Vagal afferents in the gut are polymodal for a multitude of chemical mediators, including beneficial and noxious sensory stimuli, and therefore must encode sensory information for the brain about the luminal environment. This sensory information has profound influence on related reflex pathways, gut function, and mood and behaviour via the gut-brain axis. Using an established mesenteric nerve recording protocol, we investigated how vagal afferents from the small intestine signal and encode information about luminal stimuli and somatic age to the brain.
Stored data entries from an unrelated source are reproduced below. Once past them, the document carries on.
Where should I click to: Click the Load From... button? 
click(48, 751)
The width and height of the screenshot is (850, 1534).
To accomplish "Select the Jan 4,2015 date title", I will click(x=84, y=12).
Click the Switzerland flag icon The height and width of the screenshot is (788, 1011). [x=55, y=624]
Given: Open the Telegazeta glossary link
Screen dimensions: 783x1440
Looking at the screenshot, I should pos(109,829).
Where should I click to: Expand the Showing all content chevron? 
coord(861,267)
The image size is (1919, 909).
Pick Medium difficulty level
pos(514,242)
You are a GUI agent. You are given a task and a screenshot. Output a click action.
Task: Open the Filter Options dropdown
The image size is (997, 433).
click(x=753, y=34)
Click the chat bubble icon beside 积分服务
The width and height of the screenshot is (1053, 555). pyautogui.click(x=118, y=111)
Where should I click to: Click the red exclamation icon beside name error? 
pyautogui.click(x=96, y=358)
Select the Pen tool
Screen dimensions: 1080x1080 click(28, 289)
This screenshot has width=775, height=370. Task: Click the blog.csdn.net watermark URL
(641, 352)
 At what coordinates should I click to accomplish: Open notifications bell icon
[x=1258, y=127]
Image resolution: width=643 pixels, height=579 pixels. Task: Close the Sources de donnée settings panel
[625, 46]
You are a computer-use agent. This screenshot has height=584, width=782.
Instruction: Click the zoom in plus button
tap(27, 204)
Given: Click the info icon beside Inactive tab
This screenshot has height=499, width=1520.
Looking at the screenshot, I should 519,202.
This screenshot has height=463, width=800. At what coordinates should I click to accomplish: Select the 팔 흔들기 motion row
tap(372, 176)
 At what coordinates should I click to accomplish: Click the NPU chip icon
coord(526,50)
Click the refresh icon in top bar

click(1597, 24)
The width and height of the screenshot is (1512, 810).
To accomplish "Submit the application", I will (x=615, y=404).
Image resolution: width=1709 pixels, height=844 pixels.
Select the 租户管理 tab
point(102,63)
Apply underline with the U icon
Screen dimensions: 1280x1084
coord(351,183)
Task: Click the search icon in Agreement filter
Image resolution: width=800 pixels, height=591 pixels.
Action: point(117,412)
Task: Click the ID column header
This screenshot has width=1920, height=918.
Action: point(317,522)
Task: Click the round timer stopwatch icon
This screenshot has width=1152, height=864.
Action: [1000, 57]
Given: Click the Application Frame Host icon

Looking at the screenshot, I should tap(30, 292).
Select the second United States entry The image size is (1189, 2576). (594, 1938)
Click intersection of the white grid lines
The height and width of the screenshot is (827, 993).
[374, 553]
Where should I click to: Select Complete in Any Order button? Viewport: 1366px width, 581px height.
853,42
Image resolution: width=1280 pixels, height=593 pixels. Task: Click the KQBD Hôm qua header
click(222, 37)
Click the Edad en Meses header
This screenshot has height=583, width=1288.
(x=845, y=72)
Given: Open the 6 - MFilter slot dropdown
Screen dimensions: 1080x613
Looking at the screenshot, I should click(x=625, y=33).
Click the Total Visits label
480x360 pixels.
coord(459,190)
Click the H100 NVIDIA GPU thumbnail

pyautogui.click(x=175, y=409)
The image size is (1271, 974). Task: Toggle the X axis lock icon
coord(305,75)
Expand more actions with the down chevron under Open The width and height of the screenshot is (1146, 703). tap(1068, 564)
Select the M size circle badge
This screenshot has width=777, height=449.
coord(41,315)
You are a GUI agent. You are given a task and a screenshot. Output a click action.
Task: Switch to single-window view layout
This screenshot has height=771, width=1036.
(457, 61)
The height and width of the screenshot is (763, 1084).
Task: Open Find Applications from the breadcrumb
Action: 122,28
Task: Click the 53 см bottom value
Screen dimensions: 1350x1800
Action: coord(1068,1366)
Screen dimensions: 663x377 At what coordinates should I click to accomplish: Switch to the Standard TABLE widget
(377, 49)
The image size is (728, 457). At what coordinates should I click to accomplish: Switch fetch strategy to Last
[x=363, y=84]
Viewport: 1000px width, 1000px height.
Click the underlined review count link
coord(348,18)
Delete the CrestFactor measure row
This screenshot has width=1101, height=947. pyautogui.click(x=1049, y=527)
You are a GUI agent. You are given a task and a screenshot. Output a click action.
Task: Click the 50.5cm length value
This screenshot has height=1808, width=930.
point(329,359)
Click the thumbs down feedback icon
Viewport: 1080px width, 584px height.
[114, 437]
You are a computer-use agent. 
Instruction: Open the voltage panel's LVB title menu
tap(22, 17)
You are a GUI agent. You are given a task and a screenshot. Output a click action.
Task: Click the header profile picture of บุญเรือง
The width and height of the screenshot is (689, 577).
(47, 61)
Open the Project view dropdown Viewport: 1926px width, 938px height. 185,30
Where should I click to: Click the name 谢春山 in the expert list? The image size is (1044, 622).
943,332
We investigated the role of an intramural sensory synapse between intrinsic primary afferent neurons (IPANs) of the enteric nervous system (ENS) and extrinsic vagal afferents in the gut wall in the excitatory response to luminal application of the vagus-dependent selective serotonin reuptake inhibitor (SSRI) sertraline. Vagal afferent excitation by sertraline was inhibited by intramural sensory synaptic blockade, indicating a potential role of IPAN to vagal crosstalk in the vagal response to sertraline. We examined patterns of vagal afferent firing produced by stimuli with opposing effects on behaviour to determine how the vagus encodes information pertaining to antidepressant stimuli. A distinct temporal pattern code of antidepressant vagal afferent signaling was identified that was different from the pattern code produced by non- antidepressant stimuli. Lastly, we examined how vagal afferent signaling to the brain differed in aged mice and in an aged Parkinson’s disease (PD) model. There was a significant reduction in vagal afferent firing in old and PD model mice, but this reduction was partially reversed by treatment with the excitatory aminosterol squalamine. These studies demonstrate that vagal afferent firing is critical to the communication of sensory information from the gut lumen to the brain and that this information is encoded in specific patterns of firing that are influenced by the type of stimulus and the welfare of the signalling pathway.